● **Task instructions**
Transcribe each line below word for word.

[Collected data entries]
-----
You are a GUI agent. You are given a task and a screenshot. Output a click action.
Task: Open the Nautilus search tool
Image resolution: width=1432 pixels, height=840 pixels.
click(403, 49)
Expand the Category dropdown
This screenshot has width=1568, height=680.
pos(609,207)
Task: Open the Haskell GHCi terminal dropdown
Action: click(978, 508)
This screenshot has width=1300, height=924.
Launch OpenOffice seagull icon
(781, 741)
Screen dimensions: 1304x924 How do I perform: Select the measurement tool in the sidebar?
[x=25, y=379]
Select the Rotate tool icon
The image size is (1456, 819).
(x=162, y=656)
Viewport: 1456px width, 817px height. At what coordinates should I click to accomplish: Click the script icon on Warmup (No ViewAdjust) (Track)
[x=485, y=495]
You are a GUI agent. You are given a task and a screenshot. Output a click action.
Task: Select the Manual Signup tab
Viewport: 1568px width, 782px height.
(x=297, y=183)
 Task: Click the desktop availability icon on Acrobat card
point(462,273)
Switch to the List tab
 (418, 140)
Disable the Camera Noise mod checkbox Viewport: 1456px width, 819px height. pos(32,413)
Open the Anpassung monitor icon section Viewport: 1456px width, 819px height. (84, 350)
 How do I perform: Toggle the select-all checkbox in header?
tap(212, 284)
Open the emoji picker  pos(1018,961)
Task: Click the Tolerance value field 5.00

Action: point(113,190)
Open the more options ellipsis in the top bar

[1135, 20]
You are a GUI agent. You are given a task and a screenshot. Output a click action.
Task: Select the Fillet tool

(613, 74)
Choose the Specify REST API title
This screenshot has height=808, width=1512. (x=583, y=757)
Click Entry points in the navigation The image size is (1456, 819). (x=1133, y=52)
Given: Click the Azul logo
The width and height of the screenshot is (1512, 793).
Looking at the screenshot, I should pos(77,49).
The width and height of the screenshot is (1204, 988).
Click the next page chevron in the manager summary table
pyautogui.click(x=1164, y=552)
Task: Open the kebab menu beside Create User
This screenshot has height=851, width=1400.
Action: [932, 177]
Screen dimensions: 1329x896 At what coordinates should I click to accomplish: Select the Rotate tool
-----
● **The answer**
You are a GUI agent. You are given a task and a screenshot. Output a click action.
Task: Open the Nautilus search tool
Image resolution: width=1432 pixels, height=840 pixels.
click(403, 49)
Expand the Category dropdown
This screenshot has width=1568, height=680.
pos(609,207)
Task: Open the Haskell GHCi terminal dropdown
Action: click(978, 508)
This screenshot has width=1300, height=924.
Launch OpenOffice seagull icon
(781, 741)
Screen dimensions: 1304x924 How do I perform: Select the measurement tool in the sidebar?
[x=25, y=379]
Select the Rotate tool icon
The image size is (1456, 819).
(x=162, y=656)
Viewport: 1456px width, 817px height. At what coordinates should I click to accomplish: Click the script icon on Warmup (No ViewAdjust) (Track)
[x=485, y=495]
You are a GUI agent. You are given a task and a screenshot. Output a click action.
Task: Select the Manual Signup tab
Viewport: 1568px width, 782px height.
(x=297, y=183)
 Task: Click the desktop availability icon on Acrobat card
point(462,273)
Switch to the List tab
 (418, 140)
Disable the Camera Noise mod checkbox Viewport: 1456px width, 819px height. pos(32,413)
Open the Anpassung monitor icon section Viewport: 1456px width, 819px height. (84, 350)
 How do I perform: Toggle the select-all checkbox in header?
tap(212, 284)
Open the emoji picker  pos(1018,961)
Task: Click the Tolerance value field 5.00

Action: point(113,190)
Open the more options ellipsis in the top bar

[1135, 20]
You are a GUI agent. You are given a task and a screenshot. Output a click action.
Task: Select the Fillet tool

(613, 74)
Choose the Specify REST API title
This screenshot has height=808, width=1512. (x=583, y=757)
Click Entry points in the navigation The image size is (1456, 819). (x=1133, y=52)
Given: Click the Azul logo
The width and height of the screenshot is (1512, 793).
Looking at the screenshot, I should pos(77,49).
The width and height of the screenshot is (1204, 988).
Click the next page chevron in the manager summary table
pyautogui.click(x=1164, y=552)
Task: Open the kebab menu beside Create User
This screenshot has height=851, width=1400.
Action: [932, 177]
Screen dimensions: 1329x896 At what coordinates should I click to accomplish: Select the Rotate tool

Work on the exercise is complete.